Screenshot grounding data:

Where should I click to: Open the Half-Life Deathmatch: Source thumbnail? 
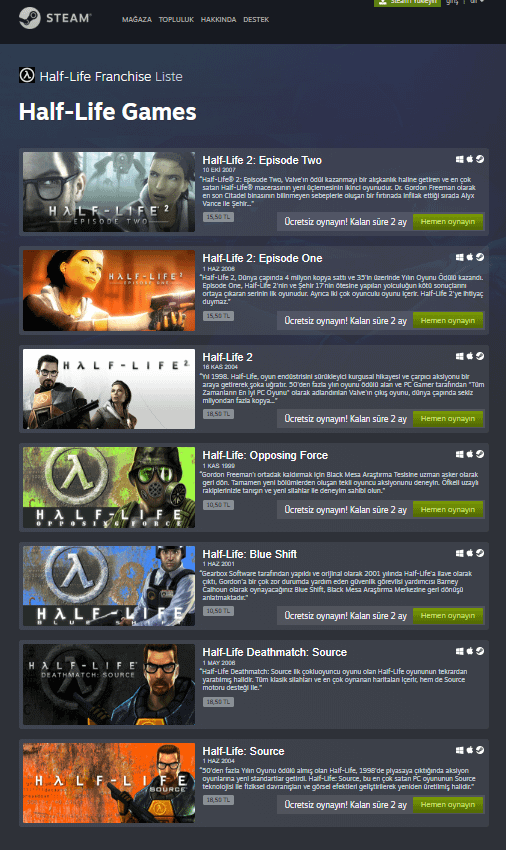pos(109,684)
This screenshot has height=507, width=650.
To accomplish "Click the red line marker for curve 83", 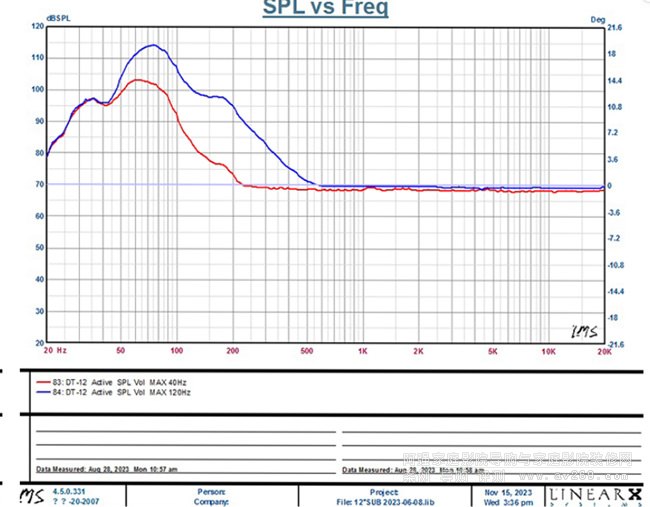I will [x=43, y=382].
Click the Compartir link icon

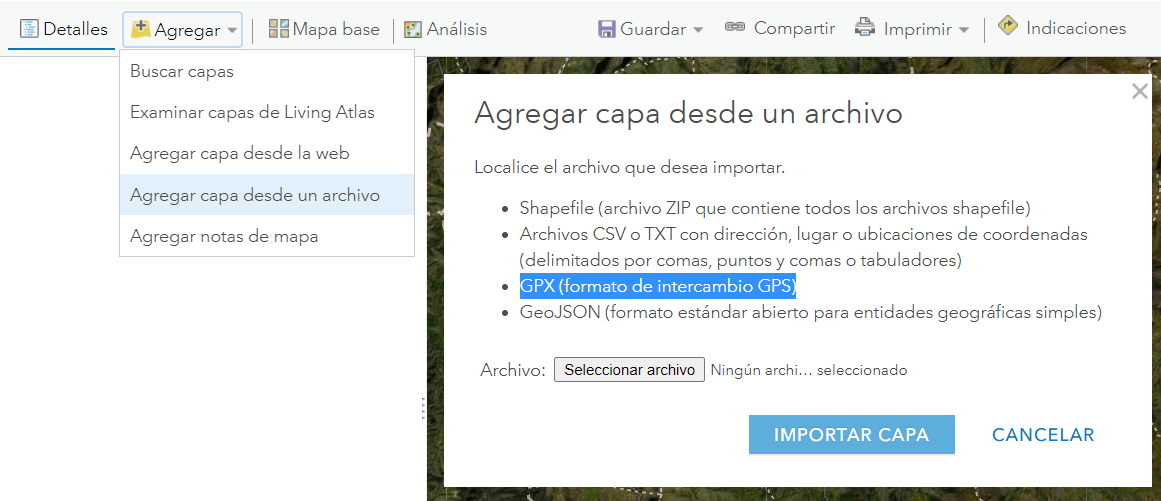coord(735,29)
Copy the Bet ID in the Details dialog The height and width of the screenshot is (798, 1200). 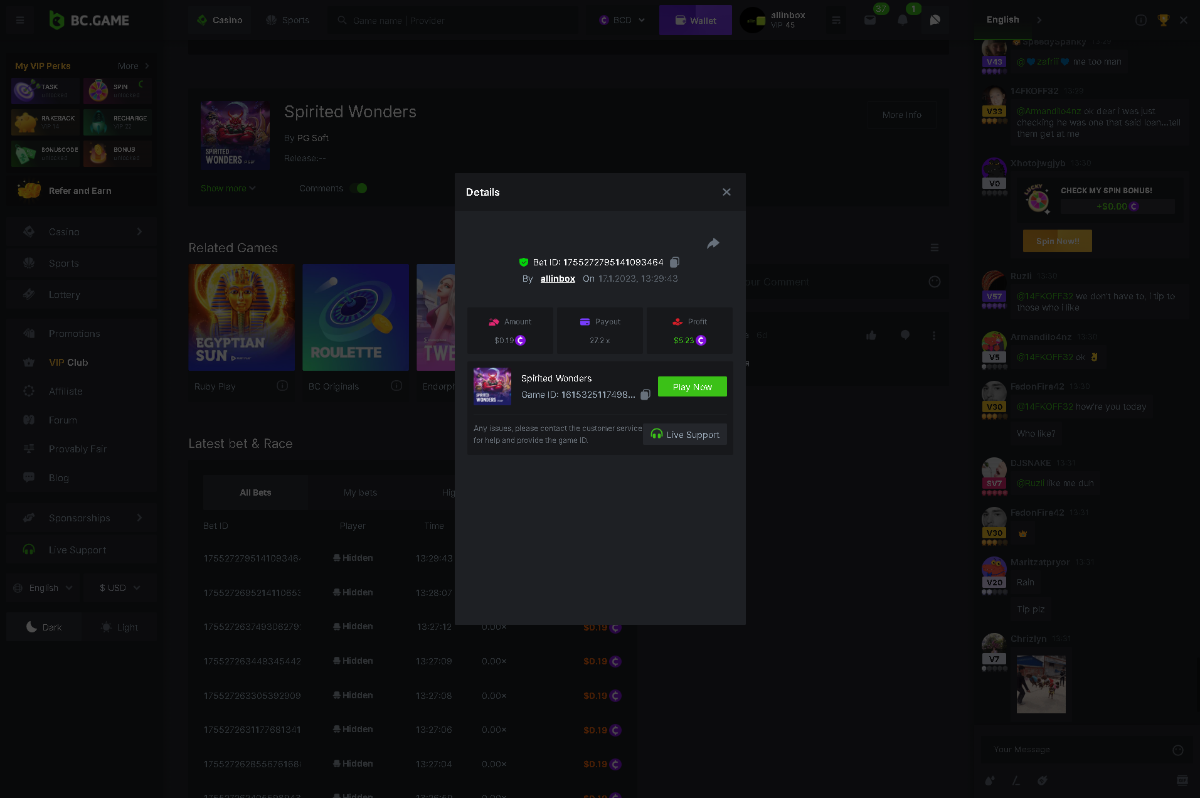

## Exercise directions
What the answer needs is every line from the one containing "Click the Compartir link icon" through the final line of the data above, copied exactly, without pictures.

## Output of the exercise
Click the Compartir link icon

coord(735,29)
Copy the Bet ID in the Details dialog The height and width of the screenshot is (798, 1200). 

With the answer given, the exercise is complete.